Kmart cuts losses, bumps margin
Staff Staff -- Furniture Today, December 8, 2003
Kmart Holding Corp. decreased its net loss 94 percent from a year ago, down to $23 million for the third quarter, compared to the $383 million loss a year ago.
But net sales for the same period also decreased 21.2 percent to $5.092 billion, a 21.2 percent decrease from the $6.459 billion a year ago.
The company said the sales decrease was due primarily to the year-over-year comparison with several company-wide promotional events and the reduced frequency of mid-week advertising circulars this year. The decrease in same-store sales and the closure of 316 stores during the first quarter of this year also impacted total sales.
On a positive note, gross margin increased $61 million to $1.167 billion. As a percentage of sales, gross margin jumped to 22.9 percent from 17.1 percent.
The bump was produced by lower distribution costs as Kmart began in-sourcing food and consumables as well as lower depreciation expense and the write-off of long-lived assets related to Fresh Start accounting.

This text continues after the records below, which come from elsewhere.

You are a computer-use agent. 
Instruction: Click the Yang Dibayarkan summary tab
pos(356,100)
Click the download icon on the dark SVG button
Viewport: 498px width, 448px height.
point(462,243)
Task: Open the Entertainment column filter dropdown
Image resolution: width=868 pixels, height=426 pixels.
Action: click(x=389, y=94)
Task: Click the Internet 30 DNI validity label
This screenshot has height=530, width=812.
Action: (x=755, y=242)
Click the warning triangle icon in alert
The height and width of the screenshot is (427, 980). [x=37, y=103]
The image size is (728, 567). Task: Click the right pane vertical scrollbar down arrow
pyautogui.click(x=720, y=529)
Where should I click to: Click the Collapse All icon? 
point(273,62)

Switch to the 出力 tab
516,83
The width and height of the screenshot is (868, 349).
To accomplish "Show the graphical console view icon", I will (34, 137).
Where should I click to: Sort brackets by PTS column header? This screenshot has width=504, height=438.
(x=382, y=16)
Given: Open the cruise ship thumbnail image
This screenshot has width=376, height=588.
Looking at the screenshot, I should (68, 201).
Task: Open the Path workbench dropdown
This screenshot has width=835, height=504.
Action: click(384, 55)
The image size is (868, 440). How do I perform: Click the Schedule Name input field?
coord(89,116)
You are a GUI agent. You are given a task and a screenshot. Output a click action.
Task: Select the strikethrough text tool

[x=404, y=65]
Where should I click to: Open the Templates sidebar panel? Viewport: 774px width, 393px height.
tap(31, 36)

In addition, gross margin benefited from the reclassification of co-op advertising dollars, which are now recorded under cost of sales, buying and occupancy.
"The actions we have taken to drive profitability contributed to a mid-teens decline in November same-store sales, but allowed us to operate the company profitably in November 2003," said Julian Day, president and ceo.
Last year, the company reported a loss for November. Neither period included the Thanksgiving weekend.
Kmart had approximately $0.9 billion in cash and cash equivalents as of October 29, and borrowing availability of approximately $1.6 billion on its $2 billion credit facility inclusive of outstanding letters of credit.
The company added that because of its favorable liquidity position, it has voluntarily reduced the size of its credit facility to $1.5 billion to reduce the overall cost of the facility.
"The strength of our liquidity position is especially noteworthy, as we have progressed through the peak buying period for the holiday season with no direct borrowings drawn from our credit facility," said Day.